For what it’s worth, the travel advisory goes both ways. The U.S. State Department rates the “criminal threat level” for the Bahamas’ New Providence Island as “critical,” noting that “[a]rmed robbery and sexual assault are major criminal threats facing U.S. citizens in New Providence.” If you want to compare the Bahamas’ overall murder rate with the chances a black man has of being killed by a police officer in the United States, the Caribbean nation looks even more dangerous.

The two best databases of police killings are, shamefully, not kept by the U.S. government, but thankfully the Guardian and Washington Post have done great work in this field. Their numbers differ slightly, but the Guardian recorded 294 black men killed by police in 2015, the Post 248. The Census Bureau estimates there were 22.2 million black men in the U.S. in 2015, meaning the chances of any Bahamian being murdered in the Bahamas is roughly 30 times the chance of a black man being killed by a policeman in the U.S.

There are a number of caveats to make here. The Bahamas’ travel advisory doesn’t say explicitly that the nation’s citizens should fear getting killed in the United States; if it’s meant to warn Bahamians about the risk of getting hassled by American cops, then that’s more reasonable. Next, I was unable to find statistics on police killings in the Bahamas, which would allow for an apples-to-apples comparison. On the other hand, it’s worth noting that many police killings are indeed justified, and not just by the very loose definitions local prosecutors sometimes employ. A nod should also be given to the fact that the Bahamas warning is, to some degree, simply common sense. Who would argue against advising young men “to exercise extreme caution in affected cities in their interactions with the police”?
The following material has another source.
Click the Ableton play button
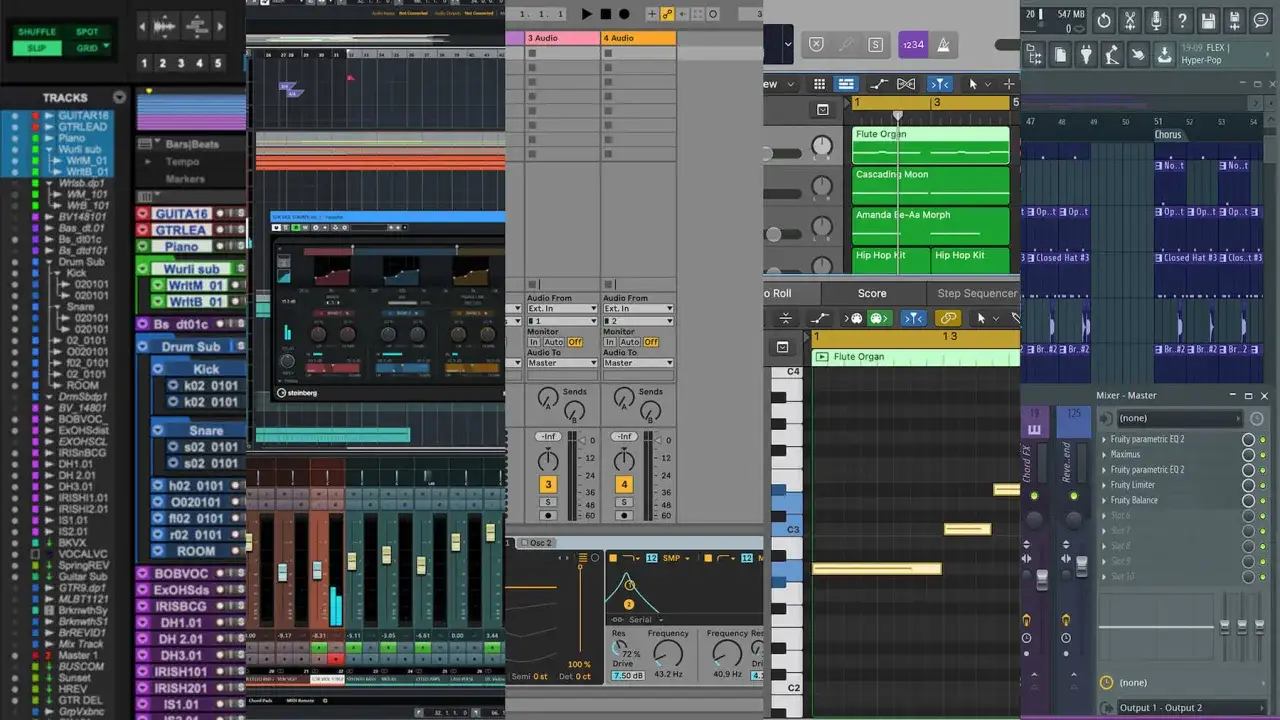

But just as warnings of “stranger danger” or advice to look out for domestic terrorists have some degree of common sense, they also greatly exaggerate threats and to some degree distract us from more acute problems. Therefore, if we want to be accurate, statistical, and factual, it should be noted that Bahamians are not imperiling their safety by traveling to the U.S. They’re probably enhancing it, however minutely.